L’usine pilote d’ÉCO-Captation est la première au Québec autorisée par le ministre de l’Environnement pour recycler les résidus de polystyrène postconsommation.

Pour Gilles Venne, les quelque 18 500 tonnes de polystyrène (PS) dont les Québécois veulent se départir en cette année de pandémie ne sont pas des rebuts volumineux. Il y voit plutôt des matières précieuses que la jeune entreprise Éco-Captation est prête à recycler.

Depuis deux ans, cette entreprise des Basses-Laurentides récupère le PS chez plus de 200 clients commerciaux, industriels et institutionnels (CII) et dans les écocentres de plus de 50 municipalités. Ses clients comprennent Polystyvert qui le dissout avec une huile essentielle et Inject-Styrène Technologie qui isole les maisons. Ce plastique (identifié par son no 6) est par exemple recyclé en résine vierge, en additif à béton, en microbilles d’isolant ou en agrégat de mobilier urbain.

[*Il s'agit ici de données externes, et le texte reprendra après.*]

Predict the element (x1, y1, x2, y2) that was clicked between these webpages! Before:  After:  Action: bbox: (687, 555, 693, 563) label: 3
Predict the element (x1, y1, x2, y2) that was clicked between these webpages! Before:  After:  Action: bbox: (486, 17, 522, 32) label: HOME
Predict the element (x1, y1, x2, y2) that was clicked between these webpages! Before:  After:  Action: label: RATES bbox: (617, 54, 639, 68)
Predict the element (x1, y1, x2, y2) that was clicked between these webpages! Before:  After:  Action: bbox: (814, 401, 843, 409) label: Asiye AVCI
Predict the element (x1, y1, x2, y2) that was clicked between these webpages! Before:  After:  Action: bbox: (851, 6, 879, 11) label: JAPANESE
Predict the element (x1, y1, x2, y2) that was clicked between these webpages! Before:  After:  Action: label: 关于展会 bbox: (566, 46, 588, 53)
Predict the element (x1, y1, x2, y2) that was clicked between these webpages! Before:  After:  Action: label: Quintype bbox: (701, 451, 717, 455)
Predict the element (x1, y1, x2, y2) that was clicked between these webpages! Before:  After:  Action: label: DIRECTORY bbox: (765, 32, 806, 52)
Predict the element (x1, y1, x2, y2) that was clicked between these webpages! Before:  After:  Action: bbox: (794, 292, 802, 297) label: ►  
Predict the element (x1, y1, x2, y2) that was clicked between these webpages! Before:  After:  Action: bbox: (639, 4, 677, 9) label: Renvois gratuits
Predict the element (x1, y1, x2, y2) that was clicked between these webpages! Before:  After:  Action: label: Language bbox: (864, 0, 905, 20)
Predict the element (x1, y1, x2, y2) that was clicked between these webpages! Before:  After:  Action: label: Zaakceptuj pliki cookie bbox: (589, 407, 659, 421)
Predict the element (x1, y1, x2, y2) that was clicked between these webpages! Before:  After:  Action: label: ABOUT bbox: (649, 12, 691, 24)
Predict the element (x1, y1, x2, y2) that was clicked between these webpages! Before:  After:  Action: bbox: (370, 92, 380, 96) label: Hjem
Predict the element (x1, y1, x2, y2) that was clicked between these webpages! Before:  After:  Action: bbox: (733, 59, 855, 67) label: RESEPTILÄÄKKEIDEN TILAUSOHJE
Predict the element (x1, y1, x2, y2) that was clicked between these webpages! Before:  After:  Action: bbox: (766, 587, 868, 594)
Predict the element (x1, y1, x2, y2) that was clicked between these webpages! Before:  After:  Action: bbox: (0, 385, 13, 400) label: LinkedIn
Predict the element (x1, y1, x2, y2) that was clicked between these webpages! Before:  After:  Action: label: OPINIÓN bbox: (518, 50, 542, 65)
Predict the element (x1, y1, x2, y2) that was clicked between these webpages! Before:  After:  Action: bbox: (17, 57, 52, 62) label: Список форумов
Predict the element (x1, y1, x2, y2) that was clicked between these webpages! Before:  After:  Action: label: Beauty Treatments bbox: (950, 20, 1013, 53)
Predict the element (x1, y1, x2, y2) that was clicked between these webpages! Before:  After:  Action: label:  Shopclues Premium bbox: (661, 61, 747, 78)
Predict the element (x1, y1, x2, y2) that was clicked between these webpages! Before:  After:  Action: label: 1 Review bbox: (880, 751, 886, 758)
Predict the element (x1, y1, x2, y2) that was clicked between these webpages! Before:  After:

L’usine pilote d’ÉCO-Captation est la première au Québec autorisée par le ministre de l’Environnement pour recycler les résidus de PS postconsommation. Celui-ci vient notamment des emballages des produits que l’on achète sur Internet ou des retailles d’isolation, mais Gilles Venne a tous les produits contenant du PS dans sa mire.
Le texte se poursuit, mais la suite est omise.